* _DOCUMENT SECTION_:
=====
Investigating Conversational Search Behavior For Domain Exploration

This repository contains the datasets of the research paper "Investigating Conversational Search Behavior For Domain Exploration", accepted to ECIR 2023 (https://link.springer.com/chapter/10.1007/978-3-031-28238-6_52). We provide an annotated dialogue corpus of text-based information-seeking conversations, including the five domain datasets that were explored. A total of 26 participants took part in the study, which was conducted in English. The experimental setup consisted of multiple chat sessions between two participants, where one participant acted as information seeker and the other as information provider. After the chat sessions, the participants filled out feedback surveys, which are also provided in this repository.

Description of Domain Datasets

Geography dataset (License: CC BY-SA 3.0)
History dataset (License: CC BY-SA 4.0)
Media dataset (License: CC BY-SA 3.0)
Nutrition dataset (License: CC BY-SA 3.0)
Sports dataset (License: CC BY-SA 3.0)

Domain	# Rows	# Columns	Short Description
Geography	98	5	A dataset with geographic information about nature parks in Germany.
History	11341	17	This data source has biographic data and popularity metrics about historical figures.
Media	500	5	A compilation of sci-fi literature, films, and TV series on the topic of time travel.
Nutrition	285	9	This data source contains data about the nutritional value of common food products.
Sports	77	6	A dataset with information about a variety of international football records.

Descriptive Statistics of Dialogue Corpus

Aspect	Geography	History	Media	Nutrition	Sports	Overall
No. of messages	169	98	156	153	93	669
No. of sessions	6	5	5	5	5	26
Min-max messages per session	11-41	8-29	20-62	21-45	16-22	8-62
Avg. messages per session	28.17	19.60	31.20	30.60	18.60	25.73
Std. of messages per session	10.85	6.83	15.63	8.87	2.80	11.33
Avg. characters per message	47.28	48.45	45.04	48.99	40.91	46.43
Std. of characters per message	49.46	79.52	39.79	43.29	26.15	49.44

Annotation Procedure

The dialogue transcripts were manually annotated. This task of dialogue act annotation identifies the function or goal of a given utterance. Two researchers independently labeled each message with a speech act and corresponding dialogue act. To come up with a suitable group of dialogue acts, we started with an initial set derived from the widely known taxonomy of Bach and Harnish (1979). Through regular discussions, we clarified ambiguous labels and resolved disagreements between the annotators. Thereby, the set of used dialogue acts evolved through adding or removing certain to better fit the dialogue corpus.
=====
* _JOB 1_: Print every line of the rows exactly, from the first one down to the line containing "Action: tap(42, 145)", including both ends.
The rows come from a source unrelated to the dataset description.

* _GIVEN RECORDS_:
=====
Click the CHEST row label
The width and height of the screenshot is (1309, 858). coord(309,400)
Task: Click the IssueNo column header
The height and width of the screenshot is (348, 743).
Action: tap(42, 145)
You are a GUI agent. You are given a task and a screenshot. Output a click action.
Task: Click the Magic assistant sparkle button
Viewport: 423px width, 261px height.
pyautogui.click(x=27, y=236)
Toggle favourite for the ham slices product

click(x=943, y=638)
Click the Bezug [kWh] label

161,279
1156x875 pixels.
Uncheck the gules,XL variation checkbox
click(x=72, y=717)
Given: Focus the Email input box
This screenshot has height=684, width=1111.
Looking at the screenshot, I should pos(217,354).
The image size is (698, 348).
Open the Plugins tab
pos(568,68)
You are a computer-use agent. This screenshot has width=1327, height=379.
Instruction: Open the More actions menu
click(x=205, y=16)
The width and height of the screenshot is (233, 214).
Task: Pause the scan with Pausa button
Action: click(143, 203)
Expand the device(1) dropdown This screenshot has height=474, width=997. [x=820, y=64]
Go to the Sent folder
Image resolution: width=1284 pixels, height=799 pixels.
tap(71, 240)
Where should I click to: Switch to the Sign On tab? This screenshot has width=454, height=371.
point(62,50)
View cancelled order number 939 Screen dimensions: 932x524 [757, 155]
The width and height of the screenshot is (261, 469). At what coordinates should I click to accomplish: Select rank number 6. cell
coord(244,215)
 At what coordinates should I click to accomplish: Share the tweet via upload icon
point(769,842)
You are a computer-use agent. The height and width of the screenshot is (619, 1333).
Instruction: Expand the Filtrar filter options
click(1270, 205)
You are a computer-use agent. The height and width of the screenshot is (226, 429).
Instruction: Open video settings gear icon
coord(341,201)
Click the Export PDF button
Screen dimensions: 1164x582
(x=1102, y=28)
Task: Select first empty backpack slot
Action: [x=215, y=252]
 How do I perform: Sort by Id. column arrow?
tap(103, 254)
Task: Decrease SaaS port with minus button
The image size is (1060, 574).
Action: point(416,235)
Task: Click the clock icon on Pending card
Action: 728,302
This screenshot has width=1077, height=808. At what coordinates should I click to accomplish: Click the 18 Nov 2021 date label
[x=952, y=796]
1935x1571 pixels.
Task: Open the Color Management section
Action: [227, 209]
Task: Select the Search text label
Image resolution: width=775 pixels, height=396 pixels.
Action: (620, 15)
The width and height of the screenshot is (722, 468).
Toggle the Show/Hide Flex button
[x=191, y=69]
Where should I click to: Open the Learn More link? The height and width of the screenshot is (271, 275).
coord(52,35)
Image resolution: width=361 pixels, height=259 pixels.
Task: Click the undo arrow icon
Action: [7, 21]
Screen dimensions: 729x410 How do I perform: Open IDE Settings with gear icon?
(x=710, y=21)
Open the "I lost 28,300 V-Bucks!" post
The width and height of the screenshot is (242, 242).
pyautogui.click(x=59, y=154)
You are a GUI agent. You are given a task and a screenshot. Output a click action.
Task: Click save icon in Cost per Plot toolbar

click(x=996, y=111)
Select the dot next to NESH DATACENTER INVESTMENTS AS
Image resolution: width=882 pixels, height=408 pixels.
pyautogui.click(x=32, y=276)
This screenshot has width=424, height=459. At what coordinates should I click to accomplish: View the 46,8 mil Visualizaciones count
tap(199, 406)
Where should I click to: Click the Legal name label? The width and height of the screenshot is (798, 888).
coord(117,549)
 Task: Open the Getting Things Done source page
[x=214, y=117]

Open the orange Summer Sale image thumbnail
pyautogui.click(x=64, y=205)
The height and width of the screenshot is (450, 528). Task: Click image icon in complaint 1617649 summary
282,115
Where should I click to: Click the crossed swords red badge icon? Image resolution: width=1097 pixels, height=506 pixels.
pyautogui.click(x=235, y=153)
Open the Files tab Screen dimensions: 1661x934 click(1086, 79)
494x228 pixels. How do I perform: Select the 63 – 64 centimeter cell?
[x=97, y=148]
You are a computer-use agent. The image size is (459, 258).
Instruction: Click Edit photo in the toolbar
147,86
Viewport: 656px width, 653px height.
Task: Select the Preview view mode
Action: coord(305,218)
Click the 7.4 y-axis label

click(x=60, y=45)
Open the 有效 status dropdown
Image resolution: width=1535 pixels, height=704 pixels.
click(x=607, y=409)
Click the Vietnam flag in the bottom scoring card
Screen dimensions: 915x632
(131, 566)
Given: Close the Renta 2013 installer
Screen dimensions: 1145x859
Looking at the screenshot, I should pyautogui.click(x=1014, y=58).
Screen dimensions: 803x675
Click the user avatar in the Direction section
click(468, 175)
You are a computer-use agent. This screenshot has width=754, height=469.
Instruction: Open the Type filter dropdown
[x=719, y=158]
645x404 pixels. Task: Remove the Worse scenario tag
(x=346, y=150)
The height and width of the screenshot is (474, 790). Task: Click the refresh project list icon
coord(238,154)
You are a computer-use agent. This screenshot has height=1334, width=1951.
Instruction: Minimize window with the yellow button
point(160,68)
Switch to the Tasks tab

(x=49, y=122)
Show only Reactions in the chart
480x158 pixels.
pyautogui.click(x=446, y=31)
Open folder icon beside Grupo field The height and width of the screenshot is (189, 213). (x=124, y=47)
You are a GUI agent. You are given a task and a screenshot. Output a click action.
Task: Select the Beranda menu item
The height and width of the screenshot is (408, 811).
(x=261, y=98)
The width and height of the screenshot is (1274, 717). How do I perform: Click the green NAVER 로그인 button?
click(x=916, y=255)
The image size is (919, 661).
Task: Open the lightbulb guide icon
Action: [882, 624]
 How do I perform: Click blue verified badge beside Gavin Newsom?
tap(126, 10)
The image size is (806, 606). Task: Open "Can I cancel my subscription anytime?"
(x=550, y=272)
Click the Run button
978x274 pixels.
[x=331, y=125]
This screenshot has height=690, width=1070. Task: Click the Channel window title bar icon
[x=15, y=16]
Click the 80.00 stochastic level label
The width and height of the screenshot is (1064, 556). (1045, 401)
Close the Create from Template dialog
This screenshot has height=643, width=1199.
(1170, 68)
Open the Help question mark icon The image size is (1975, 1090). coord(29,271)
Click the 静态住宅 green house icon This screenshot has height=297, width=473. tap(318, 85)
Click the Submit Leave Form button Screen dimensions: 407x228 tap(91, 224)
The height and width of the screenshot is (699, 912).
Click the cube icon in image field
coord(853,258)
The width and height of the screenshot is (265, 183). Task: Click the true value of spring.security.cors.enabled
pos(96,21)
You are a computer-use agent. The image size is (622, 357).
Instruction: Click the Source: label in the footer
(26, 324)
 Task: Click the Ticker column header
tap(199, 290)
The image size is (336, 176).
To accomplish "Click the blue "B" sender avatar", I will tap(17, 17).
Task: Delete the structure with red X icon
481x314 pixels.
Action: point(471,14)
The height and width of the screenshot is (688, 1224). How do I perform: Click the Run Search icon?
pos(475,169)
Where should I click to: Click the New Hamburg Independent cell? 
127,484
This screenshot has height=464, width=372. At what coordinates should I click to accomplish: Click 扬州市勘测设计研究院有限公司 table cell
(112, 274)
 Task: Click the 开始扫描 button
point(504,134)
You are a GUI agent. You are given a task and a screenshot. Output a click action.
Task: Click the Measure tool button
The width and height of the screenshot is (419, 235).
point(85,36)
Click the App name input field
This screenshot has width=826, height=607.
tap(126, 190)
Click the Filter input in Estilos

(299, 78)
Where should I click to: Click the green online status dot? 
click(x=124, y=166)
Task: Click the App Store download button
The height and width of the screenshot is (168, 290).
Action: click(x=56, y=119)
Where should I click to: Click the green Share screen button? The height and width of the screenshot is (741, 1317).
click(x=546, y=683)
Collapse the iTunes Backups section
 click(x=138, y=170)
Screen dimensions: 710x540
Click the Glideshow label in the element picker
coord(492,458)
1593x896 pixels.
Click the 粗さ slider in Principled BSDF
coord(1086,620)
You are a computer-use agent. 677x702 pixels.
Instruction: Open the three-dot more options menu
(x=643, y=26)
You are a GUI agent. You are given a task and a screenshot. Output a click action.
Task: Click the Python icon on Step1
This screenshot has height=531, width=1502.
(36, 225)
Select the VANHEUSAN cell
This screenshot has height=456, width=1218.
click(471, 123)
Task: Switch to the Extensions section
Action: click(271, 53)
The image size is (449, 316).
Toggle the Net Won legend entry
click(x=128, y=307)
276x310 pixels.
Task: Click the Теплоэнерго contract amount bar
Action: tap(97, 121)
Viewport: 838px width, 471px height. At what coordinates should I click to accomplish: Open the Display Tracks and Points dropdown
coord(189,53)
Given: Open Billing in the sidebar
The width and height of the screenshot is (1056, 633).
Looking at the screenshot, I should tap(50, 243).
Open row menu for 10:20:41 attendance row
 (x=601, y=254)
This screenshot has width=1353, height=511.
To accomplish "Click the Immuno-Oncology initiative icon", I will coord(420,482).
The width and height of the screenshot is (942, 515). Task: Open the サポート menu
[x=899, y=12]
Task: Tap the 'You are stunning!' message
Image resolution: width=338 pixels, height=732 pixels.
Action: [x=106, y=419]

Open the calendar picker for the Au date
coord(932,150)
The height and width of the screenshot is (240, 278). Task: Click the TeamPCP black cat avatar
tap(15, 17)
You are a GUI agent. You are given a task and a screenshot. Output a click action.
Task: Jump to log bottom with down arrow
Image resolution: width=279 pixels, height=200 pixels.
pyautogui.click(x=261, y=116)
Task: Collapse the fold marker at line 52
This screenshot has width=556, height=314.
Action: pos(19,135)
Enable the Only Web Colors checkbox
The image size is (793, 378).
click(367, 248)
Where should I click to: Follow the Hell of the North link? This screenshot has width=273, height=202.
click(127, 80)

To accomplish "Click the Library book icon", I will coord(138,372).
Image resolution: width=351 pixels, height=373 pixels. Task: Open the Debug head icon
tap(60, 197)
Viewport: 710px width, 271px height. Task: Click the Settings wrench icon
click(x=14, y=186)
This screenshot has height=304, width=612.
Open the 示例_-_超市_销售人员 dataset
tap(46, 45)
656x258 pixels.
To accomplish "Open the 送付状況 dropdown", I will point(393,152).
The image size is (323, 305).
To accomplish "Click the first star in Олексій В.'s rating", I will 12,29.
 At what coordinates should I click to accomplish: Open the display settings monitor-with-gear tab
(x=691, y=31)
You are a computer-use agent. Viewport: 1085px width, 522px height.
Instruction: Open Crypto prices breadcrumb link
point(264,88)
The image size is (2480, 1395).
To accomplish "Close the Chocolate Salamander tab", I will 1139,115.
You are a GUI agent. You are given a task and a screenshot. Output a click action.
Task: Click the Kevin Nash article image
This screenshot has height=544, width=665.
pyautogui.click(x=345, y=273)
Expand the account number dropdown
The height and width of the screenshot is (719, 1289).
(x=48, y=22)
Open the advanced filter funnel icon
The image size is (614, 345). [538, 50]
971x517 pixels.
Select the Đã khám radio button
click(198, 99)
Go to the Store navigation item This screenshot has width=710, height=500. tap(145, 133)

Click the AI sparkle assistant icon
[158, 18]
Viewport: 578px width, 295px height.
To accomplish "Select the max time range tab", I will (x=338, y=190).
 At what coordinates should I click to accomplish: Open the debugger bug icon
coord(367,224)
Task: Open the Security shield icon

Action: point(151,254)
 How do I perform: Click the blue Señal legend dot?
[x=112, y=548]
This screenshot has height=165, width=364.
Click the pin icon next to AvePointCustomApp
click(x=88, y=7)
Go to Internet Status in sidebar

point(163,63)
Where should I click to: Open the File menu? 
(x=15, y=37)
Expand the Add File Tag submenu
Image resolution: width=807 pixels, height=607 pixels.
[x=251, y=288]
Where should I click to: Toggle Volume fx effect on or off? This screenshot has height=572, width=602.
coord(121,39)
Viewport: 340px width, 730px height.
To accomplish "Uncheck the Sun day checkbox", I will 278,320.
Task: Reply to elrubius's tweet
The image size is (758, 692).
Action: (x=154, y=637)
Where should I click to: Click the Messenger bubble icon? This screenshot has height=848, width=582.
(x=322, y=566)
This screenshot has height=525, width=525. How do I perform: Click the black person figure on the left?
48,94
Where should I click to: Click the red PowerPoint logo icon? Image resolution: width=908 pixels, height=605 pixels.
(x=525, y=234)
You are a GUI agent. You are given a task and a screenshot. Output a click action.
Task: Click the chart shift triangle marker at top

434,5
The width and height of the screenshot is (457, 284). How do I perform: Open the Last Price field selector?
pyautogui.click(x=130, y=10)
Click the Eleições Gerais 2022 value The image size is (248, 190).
=====
* _JOB 2_: Output the passage of the dataset description, everything from "This repository contains" down to "Media dataset (License: CC BY-SA 3.0)", copied without change.

* _WORKED SOLUTION 1_:
Click the CHEST row label
The width and height of the screenshot is (1309, 858). coord(309,400)
Task: Click the IssueNo column header
The height and width of the screenshot is (348, 743).
Action: tap(42, 145)

* _WORKED SOLUTION 2_:
This repository contains the datasets of the research paper "Investigating Conversational Search Behavior For Domain Exploration", accepted to ECIR 2023 (https://link.springer.com/chapter/10.1007/978-3-031-28238-6_52). We provide an annotated dialogue corpus of text-based information-seeking conversations, including the five domain datasets that were explored. A total of 26 participants took part in the study, which was conducted in English. The experimental setup consisted of multiple chat sessions between two participants, where one participant acted as information seeker and the other as information provider. After the chat sessions, the participants filled out feedback surveys, which are also provided in this repository.

Description of Domain Datasets

Geography dataset (License: CC BY-SA 3.0)
History dataset (License: CC BY-SA 4.0)
Media dataset (License: CC BY-SA 3.0)